+++ RECORDS TO PROCESS
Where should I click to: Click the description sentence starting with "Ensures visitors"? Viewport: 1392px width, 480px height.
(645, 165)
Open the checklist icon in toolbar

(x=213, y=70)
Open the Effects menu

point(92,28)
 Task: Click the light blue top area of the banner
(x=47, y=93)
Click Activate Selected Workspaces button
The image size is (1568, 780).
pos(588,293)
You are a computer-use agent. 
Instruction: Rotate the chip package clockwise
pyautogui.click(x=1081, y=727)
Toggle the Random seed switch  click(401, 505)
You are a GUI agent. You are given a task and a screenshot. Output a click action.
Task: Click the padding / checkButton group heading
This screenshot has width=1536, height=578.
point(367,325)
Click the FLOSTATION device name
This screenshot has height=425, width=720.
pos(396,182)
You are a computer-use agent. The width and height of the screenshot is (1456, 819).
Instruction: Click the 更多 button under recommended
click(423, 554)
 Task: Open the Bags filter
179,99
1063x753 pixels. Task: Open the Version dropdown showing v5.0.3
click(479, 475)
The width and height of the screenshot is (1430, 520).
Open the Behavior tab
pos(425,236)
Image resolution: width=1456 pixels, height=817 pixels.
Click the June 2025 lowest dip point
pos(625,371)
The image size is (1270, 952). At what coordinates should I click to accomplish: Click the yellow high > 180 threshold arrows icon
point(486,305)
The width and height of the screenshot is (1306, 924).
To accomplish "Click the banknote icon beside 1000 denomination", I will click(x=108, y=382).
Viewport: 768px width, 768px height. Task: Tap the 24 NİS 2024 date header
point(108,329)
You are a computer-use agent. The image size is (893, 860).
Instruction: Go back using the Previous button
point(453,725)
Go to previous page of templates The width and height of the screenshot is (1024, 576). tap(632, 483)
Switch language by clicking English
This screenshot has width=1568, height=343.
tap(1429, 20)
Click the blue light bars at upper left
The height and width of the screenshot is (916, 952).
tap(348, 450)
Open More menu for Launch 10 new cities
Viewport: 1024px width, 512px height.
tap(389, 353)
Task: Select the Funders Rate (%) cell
++++++
Swap "chip package" for "circuit board" in the listing above, leaving everything else the same. Begin at the line containing "Open the checklist icon in toolbar", stop after the line containing "pos(396,182)", and give only those lines.

RIGHT ANSWER:
Open the checklist icon in toolbar

(x=213, y=70)
Open the Effects menu

point(92,28)
 Task: Click the light blue top area of the banner
(x=47, y=93)
Click Activate Selected Workspaces button
The image size is (1568, 780).
pos(588,293)
You are a computer-use agent. 
Instruction: Rotate the circuit board clockwise
pyautogui.click(x=1081, y=727)
Toggle the Random seed switch  click(401, 505)
You are a GUI agent. You are given a task and a screenshot. Output a click action.
Task: Click the padding / checkButton group heading
This screenshot has width=1536, height=578.
point(367,325)
Click the FLOSTATION device name
This screenshot has height=425, width=720.
pos(396,182)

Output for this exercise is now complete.